Adelaide shores have recently been battered by high winds and waves, and we generally concentrate on the damage they cause to landscape and property. But storms may also wash in the unusual and unexpected.
A volunteer from North Haven, who works in the State Herbarium of South Australia‘s Phycology Unit, brought in a brown alga, Sargassum decurrens (R.Br. ex Turner) C.Agardh, cast up by the rough weather. Sub-tropical, generally found in Western Australia, Northern Territory and Queensland, this species has only occasionally been found growing in northern Spencer Gulf of South Australia at depths of 6 to 10 m. It’s probably a relict from a time when local seas were warmer, got trapped in the larger of our gulfs when the climate changed and now survives precariously, together with several other sub-tropical species, in areas of high summer temperatures — other relict species include the brown alga Hormophysa triquetra (C.Agardh) Kützing and the red alga Asparagopsis taxiformis (Delile) Trevisan.
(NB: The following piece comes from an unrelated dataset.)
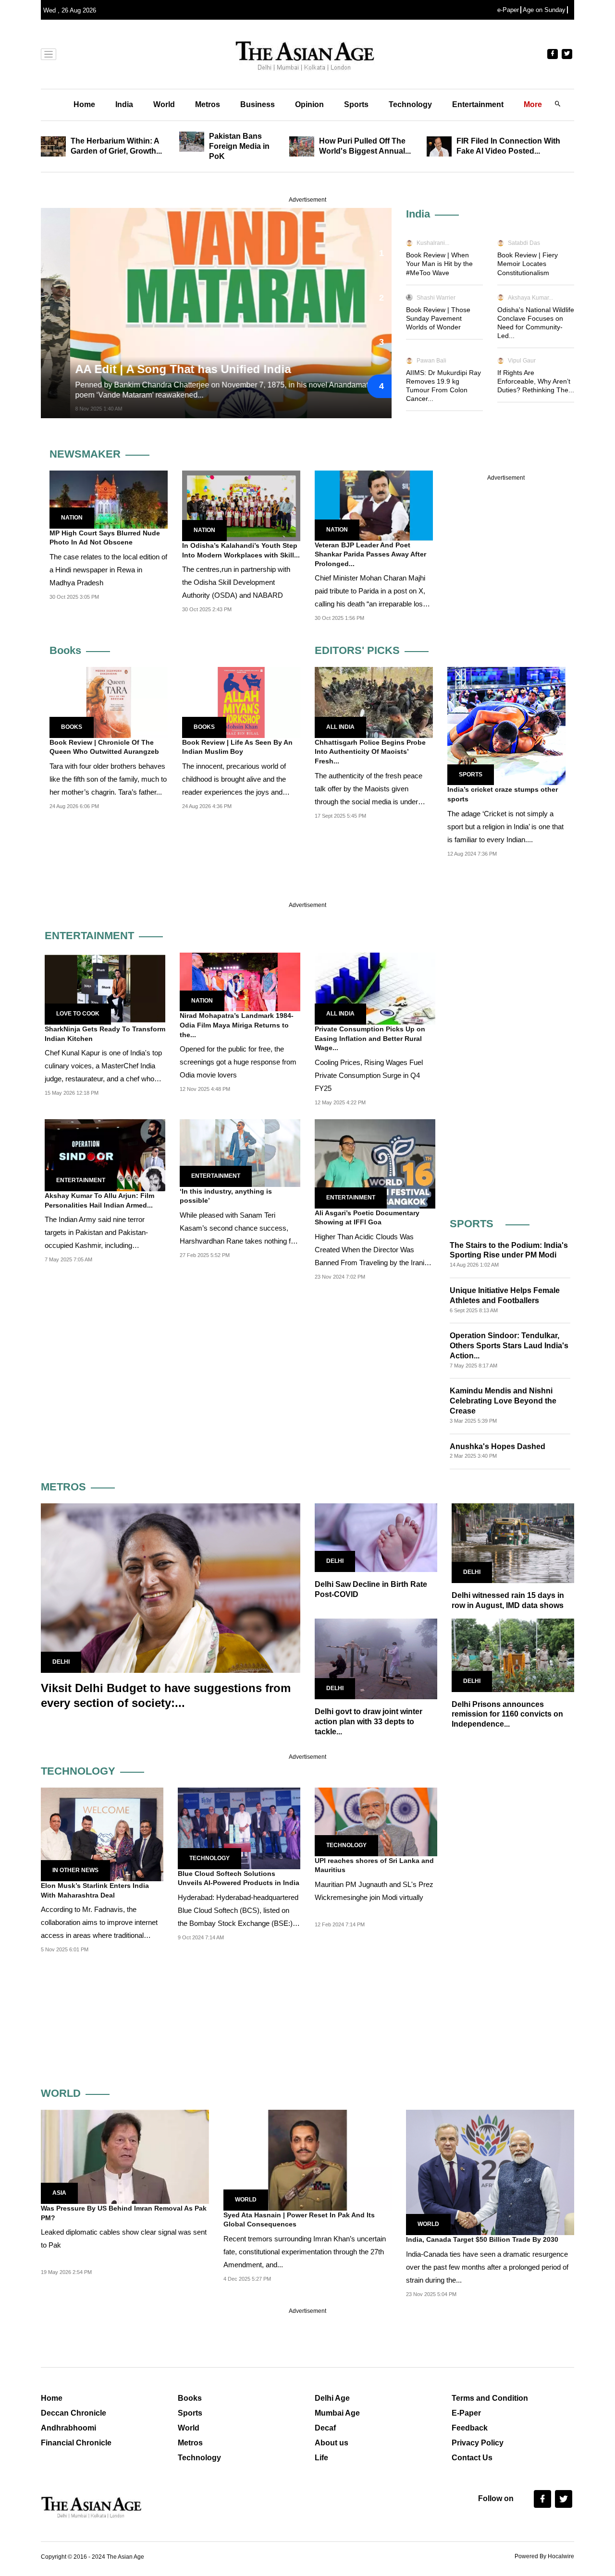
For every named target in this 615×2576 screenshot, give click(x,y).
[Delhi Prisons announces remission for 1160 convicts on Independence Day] (513, 1654)
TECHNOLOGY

How did it get to Adelaide? We have past records of drift plants at Port Stanvac and Marino, but no plants actually attached to rock, so wind and currents presumably have carried them west and north into Gulf St Vincent. Will climate change mean that in the future we might see this species growing on local rocky shores?
Sargassum decurrens is dark brown and tough, the main branches are strap-like with characteristic wings, flat-branched and end in thin, “leaves” and gas floats with fine, relatively long stalks. Our specimen is a particularly fine one and will be a welcome addition to the Herbarium’s collections.
Contributed by Hon. Research Associate Bob Baldock.